J Acoust Soc Am. 2013 Sep;134(3):2235-46. doi: 10.1121/1.4816491.
While efforts to document endangered languages have steadily increased, the phonetic analysis of endangered language data remains a challenge. The transcription of large documentation corpora is, by itself, a tremendous feat. Yet, the process of segmentation remains a bottleneck for research with data of this kind. This paper examines whether a speech processing tool, forced alignment, can facilitate the segmentation task for small data sets, even when the target language differs from the training language. The authors also examined whether a phone set with contextualization outperforms a more general one.
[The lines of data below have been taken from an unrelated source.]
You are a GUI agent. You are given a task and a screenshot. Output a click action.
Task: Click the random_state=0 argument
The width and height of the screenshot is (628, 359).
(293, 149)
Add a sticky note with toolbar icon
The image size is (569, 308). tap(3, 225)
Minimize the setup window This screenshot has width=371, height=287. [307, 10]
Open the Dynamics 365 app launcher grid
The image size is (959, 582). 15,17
The accuracy of two forced aligners trained on English (hmalign and p2fa) was assessed using corpus data from Yoloxóchitl Mixtec. Overall, agreement performance was relatively good, with accuracy at 70.9% within 30 ms for hmalign and 65.7% within 30 ms for p2fa. Segmental and tonal categories influenced accuracy as well. For instance, additional stop allophones in hmalign's phone set aided alignment accuracy. Agreement differences between aligners also corresponded closely with the types of data on which the aligners were trained. Overall, using existing alignment systems was found to have potential for making phonetic analysis of small corpora more efficient, with more allophonic phone sets providing better agreement than general ones.
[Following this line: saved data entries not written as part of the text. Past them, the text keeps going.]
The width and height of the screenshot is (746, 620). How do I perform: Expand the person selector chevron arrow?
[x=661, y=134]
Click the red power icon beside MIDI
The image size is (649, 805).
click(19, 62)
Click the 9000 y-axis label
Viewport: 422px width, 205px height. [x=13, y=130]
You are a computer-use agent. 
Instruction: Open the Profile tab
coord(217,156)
虽然记录濒危语言的努力一直在稳步增加,但对濒危语言数据的语音分析仍然是一个挑战。对大型文献语料库进行转写本身就是一项艰巨的任务。然而,对于这种类型的数据,分割过程仍然是研究的瓶颈。本文探讨了语音处理工具强制对齐是否可以促进小数据集的分割任务,即使目标语言与训练语言不同。作者还研究了具有语境化的音位集是否优于更通用的音位集。作者使用来自 Yoloxóchitl Mixtec 的语料库数据评估了针对英语的两种强制对齐器(hmalign 和 p2fa)的准确性。总体而言,协议性能相对较好,hmalign 的准确率为 70.9%,在 30ms 内,p2fa 的准确率为 65.7%。分段和声调类别也会影响准确性。例如,hmalign 音位集中的额外停止音位有助于提高对齐准确性。对齐器之间的协议差异也与对齐器所训练的数据类型密切相关。总的来说,使用现有的对齐系统有可能提高对小语料库的语音分析效率,使用更多的变音位集比使用通用音位集可以获得更好的协议。